START Selected extract

Symptomatic Management of Multiple Sclerosis–Associated
Tremor Among Participants in the NARCOMS Registry
William Meador, MD; Amber R. Salter, MPH; John R. Rinker II, MD
Published in the International Journal of Multiple Sclerosis Care (IJMSC) in May/June 2016,
As many people who live with Multiple Sclerosis (MS) are well aware, effective and well-tolerated medical options for the management of many symptoms in multiple sclerosis can be hard to find. One symptom that is particularly common and difficult to manage in MS is tremor. Published research reports the frequency of tremor in MS patients between 25% and 58% with up to 15% of MS patients living with moderate or severe tremor. These same studies have shown that tremor is related to a higher rate of neurologic-related disability and reduced quality of life. For such a common and potentially disabling symptom, tremor is very rarely studied in multiple sclerosis.
A research team at the University of Alabama at Birmingham (UAB) wanted to investigate how patients living with multiple sclerosis–related tremor attempted to manage this symptom with the help of their physician. NARCOMS participants who reported tremor in their annual surveys were sent additional surveys with questions focused on their tremor, the impact of the tremor on their daily function and quality of life, and the treatment(s) they utilized to help with this symptom.

END Selected extract
START Dataset section

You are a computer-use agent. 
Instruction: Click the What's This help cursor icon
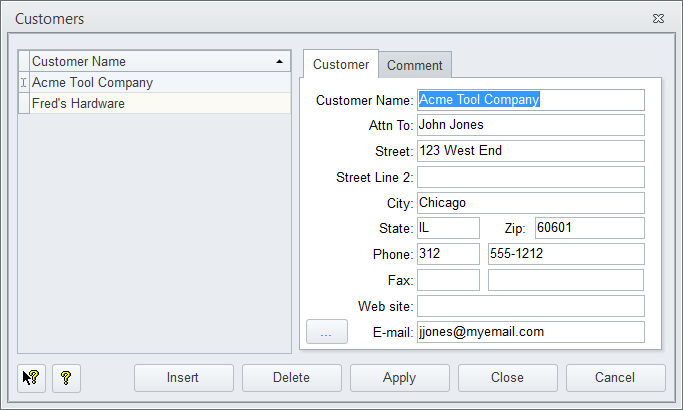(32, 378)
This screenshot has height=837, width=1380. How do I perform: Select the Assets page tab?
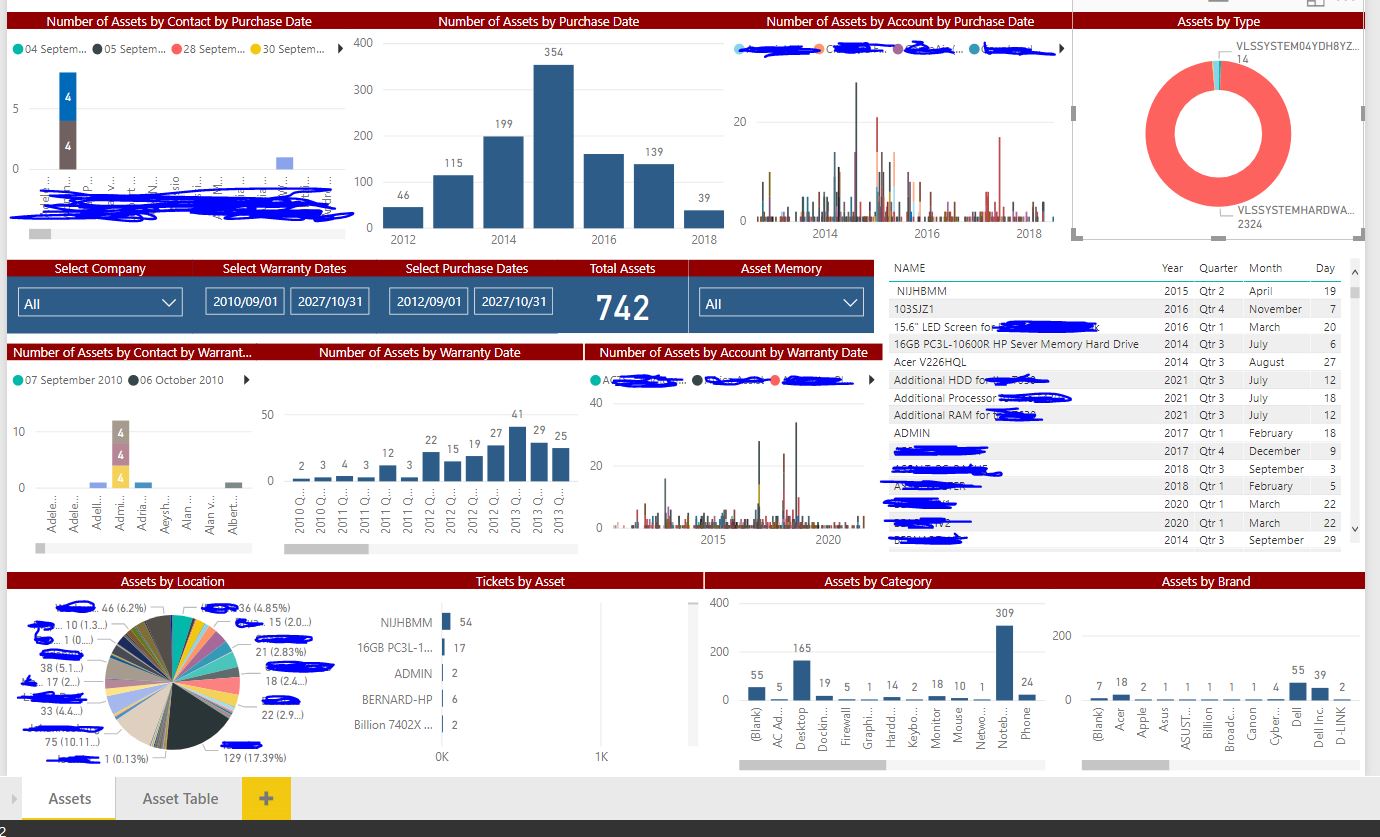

END Dataset section

Task to complete - Print the passage of the tremor article from "A research team" up to and including "with this symptom.", reproducing its words exactly. The data is not needed here.

Result for this task -
A research team at the University of Alabama at Birmingham (UAB) wanted to investigate how patients living with multiple sclerosis–related tremor attempted to manage this symptom with the help of their physician. NARCOMS participants who reported tremor in their annual surveys were sent additional surveys with questions focused on their tremor, the impact of the tremor on their daily function and quality of life, and the treatment(s) they utilized to help with this symptom.